Barn workers must be diligent, report any unusual behaviour among the pigs and pay attention to diarrhea

STRATHMORE, Alta. — Hog farmers need to accelerate their biosecurity plans to keep the deadly porcine epidemic diarrhea virus off their premises.

Four cases between Jan. 7 and March 18 have been found on farrow-to-finish operations in Alberta, said Javier Bahamon, quality assurance manager with Alberta Pork.

Barn workers must report any unusual behaviour among the pigs and pay attention to diarrhea that can be watery, green or yellow.

“If you see something off, call your vet,” he said at a producer meeting held in Strathmore.

“Any suspicion of disease needs to be reported to the chief provincial veterinarian,” he said at the meeting hosted by the Prairie Swine Centre.

PED does not affect humans. It has been found in Quebec, Ontario, Manitoba and Alberta. It is 100 percent fatal for young piglets. Older pigs may be sick and go off feed, but they usually recover.

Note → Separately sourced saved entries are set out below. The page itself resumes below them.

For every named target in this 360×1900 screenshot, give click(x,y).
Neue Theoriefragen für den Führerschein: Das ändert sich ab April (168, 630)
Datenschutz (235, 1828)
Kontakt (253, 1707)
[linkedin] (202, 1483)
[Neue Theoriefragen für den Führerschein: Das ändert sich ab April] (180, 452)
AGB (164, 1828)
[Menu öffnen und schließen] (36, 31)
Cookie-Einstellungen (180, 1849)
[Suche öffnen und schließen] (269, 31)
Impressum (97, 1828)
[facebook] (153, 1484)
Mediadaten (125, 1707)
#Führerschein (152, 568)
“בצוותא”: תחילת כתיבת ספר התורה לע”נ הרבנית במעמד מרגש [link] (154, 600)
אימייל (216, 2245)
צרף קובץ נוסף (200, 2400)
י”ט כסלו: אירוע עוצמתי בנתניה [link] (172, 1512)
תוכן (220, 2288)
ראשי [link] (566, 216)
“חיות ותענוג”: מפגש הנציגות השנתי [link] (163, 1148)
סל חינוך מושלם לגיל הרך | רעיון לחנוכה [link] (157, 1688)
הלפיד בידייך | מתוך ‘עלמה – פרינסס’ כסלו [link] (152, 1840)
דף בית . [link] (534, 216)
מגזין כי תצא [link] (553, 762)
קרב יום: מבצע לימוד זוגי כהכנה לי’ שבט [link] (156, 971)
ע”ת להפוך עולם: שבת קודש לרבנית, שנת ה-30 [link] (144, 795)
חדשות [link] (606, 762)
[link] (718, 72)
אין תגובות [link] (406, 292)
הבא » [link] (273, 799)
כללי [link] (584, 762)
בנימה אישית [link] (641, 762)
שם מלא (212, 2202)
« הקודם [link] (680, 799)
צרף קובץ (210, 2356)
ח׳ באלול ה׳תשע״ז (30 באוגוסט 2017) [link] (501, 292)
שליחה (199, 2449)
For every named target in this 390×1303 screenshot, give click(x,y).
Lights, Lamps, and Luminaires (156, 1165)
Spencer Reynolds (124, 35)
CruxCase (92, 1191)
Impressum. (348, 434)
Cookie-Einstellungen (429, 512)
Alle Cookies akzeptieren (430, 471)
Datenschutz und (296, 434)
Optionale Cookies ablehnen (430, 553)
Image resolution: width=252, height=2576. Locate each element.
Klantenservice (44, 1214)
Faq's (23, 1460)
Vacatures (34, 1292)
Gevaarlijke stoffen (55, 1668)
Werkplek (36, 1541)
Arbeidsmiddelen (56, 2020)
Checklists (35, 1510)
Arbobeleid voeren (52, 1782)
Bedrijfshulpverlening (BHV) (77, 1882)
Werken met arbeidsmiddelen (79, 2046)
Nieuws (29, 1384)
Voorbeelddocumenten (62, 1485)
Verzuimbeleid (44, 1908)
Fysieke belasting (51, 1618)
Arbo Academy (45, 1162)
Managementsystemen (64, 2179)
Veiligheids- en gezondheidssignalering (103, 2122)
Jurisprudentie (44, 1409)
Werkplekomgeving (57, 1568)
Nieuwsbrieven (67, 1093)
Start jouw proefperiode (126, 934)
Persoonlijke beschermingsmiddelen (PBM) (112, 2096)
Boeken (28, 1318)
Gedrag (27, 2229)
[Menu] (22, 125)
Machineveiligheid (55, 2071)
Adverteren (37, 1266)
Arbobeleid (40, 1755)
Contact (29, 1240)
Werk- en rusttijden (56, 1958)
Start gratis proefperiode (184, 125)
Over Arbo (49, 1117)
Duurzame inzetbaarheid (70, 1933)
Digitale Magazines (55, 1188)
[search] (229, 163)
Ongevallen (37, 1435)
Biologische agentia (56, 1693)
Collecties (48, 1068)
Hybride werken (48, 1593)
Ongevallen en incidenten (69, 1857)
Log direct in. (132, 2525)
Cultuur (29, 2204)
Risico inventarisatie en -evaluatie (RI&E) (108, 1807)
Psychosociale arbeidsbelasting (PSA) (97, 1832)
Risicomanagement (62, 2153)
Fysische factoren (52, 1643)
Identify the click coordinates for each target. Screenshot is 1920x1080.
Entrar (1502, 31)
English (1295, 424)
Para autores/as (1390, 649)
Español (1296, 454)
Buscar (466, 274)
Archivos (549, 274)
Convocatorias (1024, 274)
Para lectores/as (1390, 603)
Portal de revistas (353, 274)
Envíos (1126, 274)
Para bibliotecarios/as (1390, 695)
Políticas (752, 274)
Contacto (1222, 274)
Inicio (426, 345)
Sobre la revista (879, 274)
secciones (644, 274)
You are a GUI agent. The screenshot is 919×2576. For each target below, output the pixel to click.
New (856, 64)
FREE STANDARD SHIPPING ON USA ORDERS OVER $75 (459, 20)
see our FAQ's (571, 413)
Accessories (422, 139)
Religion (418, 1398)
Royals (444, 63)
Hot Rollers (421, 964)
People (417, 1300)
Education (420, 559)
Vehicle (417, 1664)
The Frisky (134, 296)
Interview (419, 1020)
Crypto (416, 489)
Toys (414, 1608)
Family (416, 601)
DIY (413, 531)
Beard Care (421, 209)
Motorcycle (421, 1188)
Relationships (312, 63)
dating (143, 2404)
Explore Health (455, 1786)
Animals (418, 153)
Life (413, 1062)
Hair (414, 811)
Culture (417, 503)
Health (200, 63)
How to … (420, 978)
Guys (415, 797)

The virus is spread via feces but it seems after the shedding period of three to four weeks pigs develop strong immunity to the strain and stop producing virus.

When a positive case is found on a farm, a stepped up biosecurity program is initiated and a controlled access zone, which is entry to the yard and a restricted access zone entry to the barn, is imposed.

“It is the producer’s responsibility to manage that,” said Bahamon.

A biosecurity risk assessment chart is available from Alberta Pork with a checklist and advice on hygiene and sanitation.

“You have to check it every day,” he said.

“The best thing you can do is check your risk.”

Biosecurity measures include restrictions on new animals, visitors, workers and their clothing, feed and sanitation of all vehicles.

PED is a reportable disease in Alberta and current investigations into the source of the disease are underway. So far contaminated livestock trailers, introduction of new pigs and contamination at the slaughter plant have been ruled out.

Investigators are looking to see if the disease may have arrived via a contaminated feed ingredient truck or contaminated ingredients.

Each farm is treated individually so disposal of dead pigs and manure is handled on a case by case basis.

“Each farm will be assessed on the best way to manage the disease,” he said.

Alberta Pork has designed a PED toolbox for a guide on working with feed mills, transportation, sanitation, hygiene and worker and vehicle restrictions.

The disease arrived in the United States in 2013 and spread to 31 states, killing about 10 percent of the commercial swine population at an estimated cost of $400 million.